Image of president Prabowo Subianto sitting at a desk

Le soulèvement à travers l'Indonésie est une éruption collective de rage

La violence de l'État a déclenché une vague de manifestations qui balayent l'Indonésie. Le gouvernement du président Prabowo Subianto ne fait pas réprimer la fureur dans les rues

Image du président Prabowo Subianto assis à un bureau

Un énorme mouvement de protestation est un engloutir en Indonésie, menaçant le gouvernement de coalition vieux du président Prabowo Subianto.

Il y a eu de lourds combats dans la capitale, Jakarta, le week-end dernier alors que des milliers de personnes sont descendue dans la rue et que de nombreuses maisons de députés ont été en feu et que les bâtiments de l'État ont été pillés.

Les combats se sont rapidement propagés à de nombreuses autres parties du pays géant de l'Asie du Sud-Est.

L'effusion de la colère a impliqué de nombreux étudiants et des militants de longue date de la démocratie, mais aussi un grand nombre de pauvres urbains qui ont été durement touchés par les politiques d'austérité du gouvernement.

Le gouvernement a déclenché la colère la semaine dernière lorsqu'elle a annoncé des allocations somptueuses de logements pour les députés d'environ 2 500 £ chacun, soit dix fois le salaire minimum.

La fureur dans les rues a augmenté après que les flics ont tué le cycliste à moto Affan Kurniawan jeudi dernier. Des véhicules de police lourdement blindés l'ont renversé lors d'une manifestation dans la capitale.

La police a ensuite attaqué des manifestants avec des matraques, des gaz lacrymogènes et des armes assorties, tuant deux autres manifestants.

Malgré la violence de l'État, le mouvement de la rue semble jusqu'à présent résilient.

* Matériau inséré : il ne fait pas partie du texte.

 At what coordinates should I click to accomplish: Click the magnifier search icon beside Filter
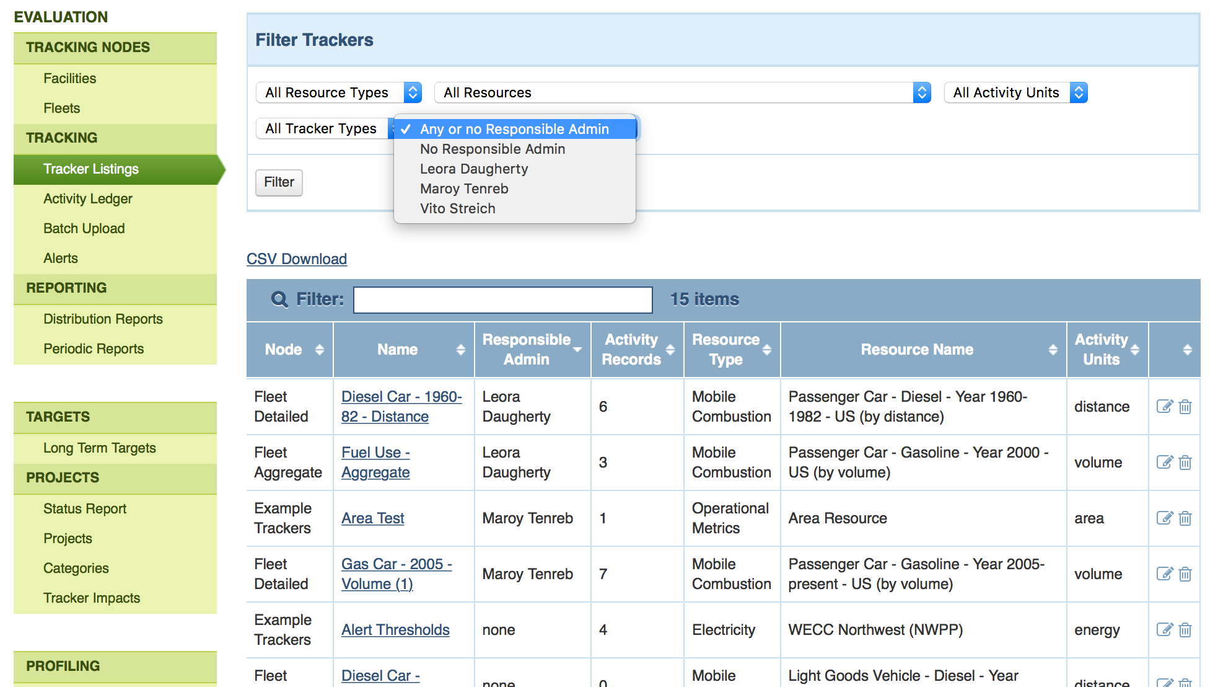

Des centaines d'étudiants se réunissaient à nouveau à Jakarta et à d'autres grandes villes alors que le travailleur socialiste se mettait sous presse mardi, malgré les craintes d'une nouvelle répression.

L'État est déchiré entre son instinct pour réprimer davantage le mouvement et la nécessité de faire des concessions afin de maîtriser la colère dans les rues.

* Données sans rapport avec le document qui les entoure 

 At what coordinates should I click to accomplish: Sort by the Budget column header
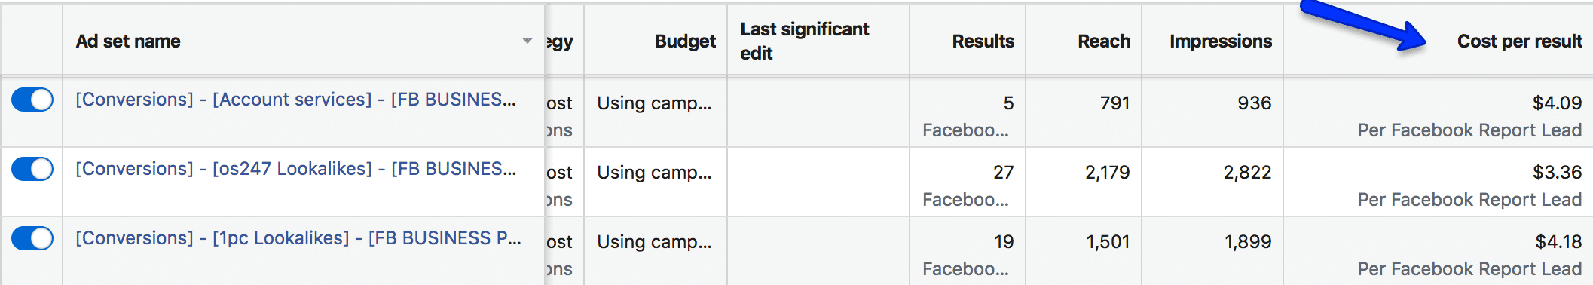point(685,41)
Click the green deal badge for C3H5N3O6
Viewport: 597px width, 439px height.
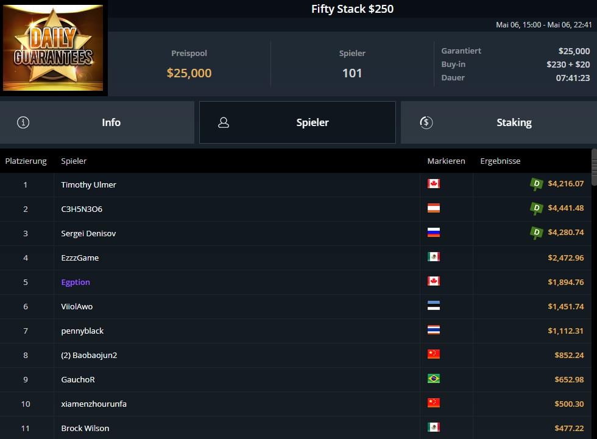coord(537,208)
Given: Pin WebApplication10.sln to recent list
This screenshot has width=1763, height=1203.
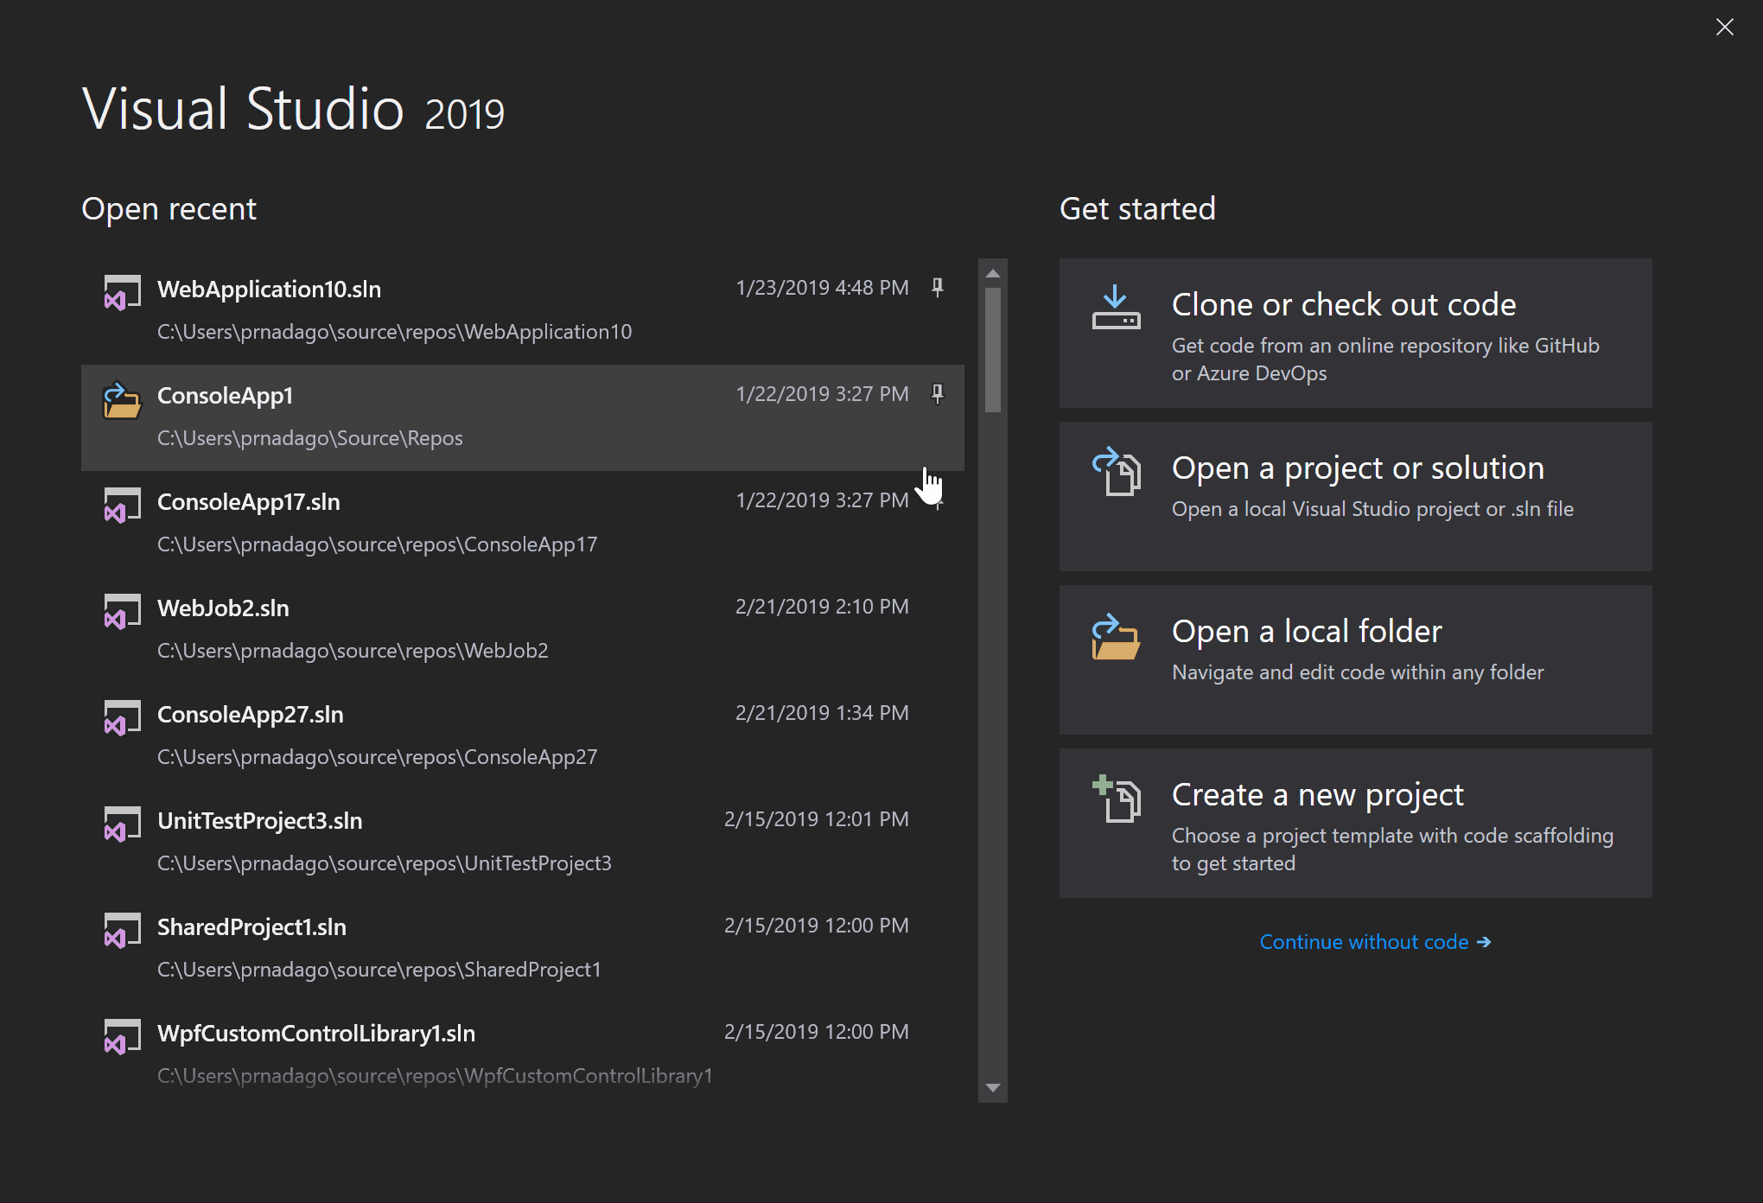Looking at the screenshot, I should pos(938,287).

Les chefs de police se sont rapidement excusés auprès de la famille d'Affan et ont promis une enquête.

Le gouverneur de Jakarta, Pramono Anung, a également visité la famille, exprimant des condoléances et offrant une aide financière à ses arrangements funéraires.

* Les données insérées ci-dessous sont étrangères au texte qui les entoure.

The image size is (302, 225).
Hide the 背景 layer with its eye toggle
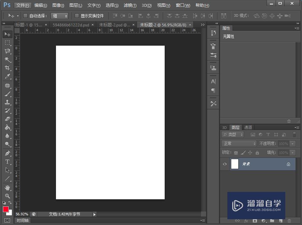click(224, 164)
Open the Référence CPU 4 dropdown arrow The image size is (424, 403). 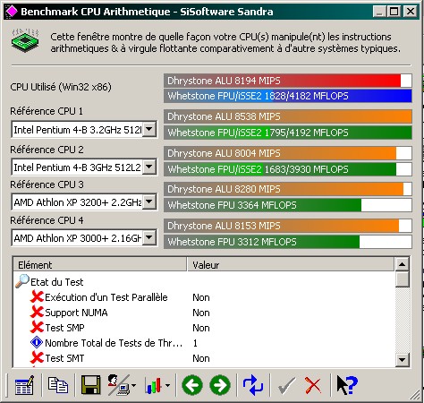click(149, 238)
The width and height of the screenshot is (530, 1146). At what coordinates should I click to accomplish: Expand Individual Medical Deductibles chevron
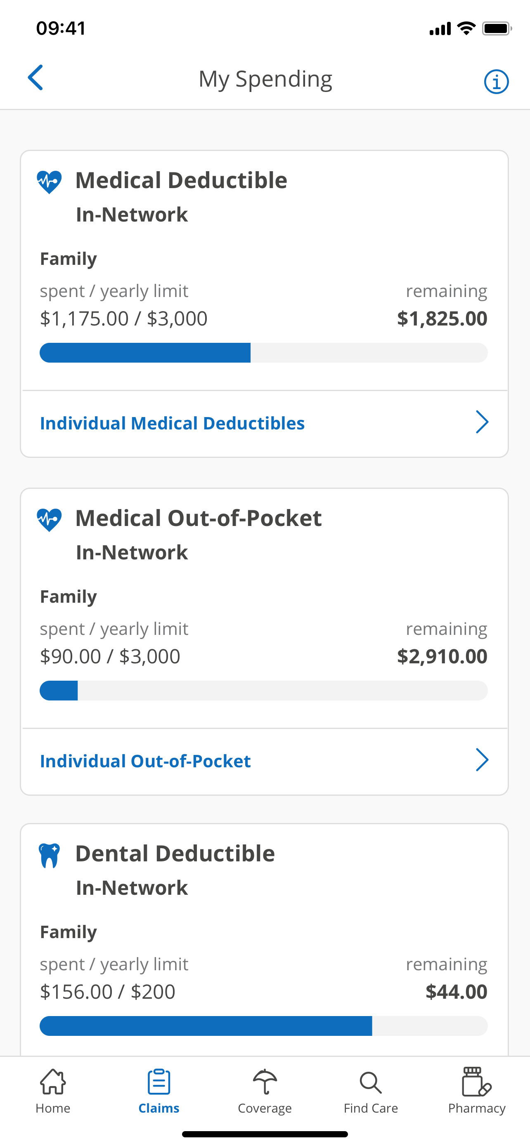482,422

Mais jusqu'à présent, de tels mouvements n'ont pas dissipé la colère. Au lieu de cela, les manifestants ont mis en place une bannière sur un pont près de l'endroit où Affan a été tué qui disait «Arrête les putain d'officiers».

À Kwitang, une zone du centre de Jakarta, les tensions ont augmenté alors que les manifestants marchaient vers la route devant le siège de la police nationale indonésienne.

Lorsque les flics ont tiré sur la manifestation, les marcheurs ont répondu avec des rochers, des cocktails Molotov et des pétards.

Beaucoup de gens méprisent le gouvernement mais aussi l'élite indonésienne plus large qui a promis un changement fondamental après le renversement révolutionnaire du président Suharto en 1998.

Sa dictature de 30 ans a suivi une «purge» militaire au milieu des années 1960 dans laquelle l'État a assassiné jusqu'à un million de communistes.

Au cours de la vague de manifestations de 1998, les «réformateurs» ont promis que le régime militaire du pays serait démantelé.

Mais aujourd'hui, les manifestants disent qu'il n'y a pas de véritable démocratie car les politiques néolibérales ont creusé toutes ses institutions clés, y compris le Parlement.

Lorsque le président Subianto a appelé les citoyens à agiter fièrement le drapeau rouge et blanc du pays le mois dernier, des milliers de personnes ont répondu avec une norme très différente.

Ils ont agité un drapeau pirate avec un crâne et des frottes portant un chapeau de paille jaune distinctif.

Ce soi-disant symbole «une pièce», dérivé de l'anime japonais, orne maintenant des millions de maisons, voitures, motos et camions.

C'est devenu le principal symbole de la rébellion.

Jusqu'à présent, la clé du succès du mouvement antigouvernemental a été sa large base et sa capacité à incorporer des milliers de travailleurs de l'économie de gig, comme Affan.

Mais si la rébellion peut être maintenue contre une répression massive dépendra de savoir si elle peut atteindre encore plus pour gagner une grande partie des travailleurs.

Si cela devait se produire, les fissures apparaissent probablement dans la coalition de Subianto. Le changement plus profond que les millions de personnes exigent pourraient être à l'ordre du jour.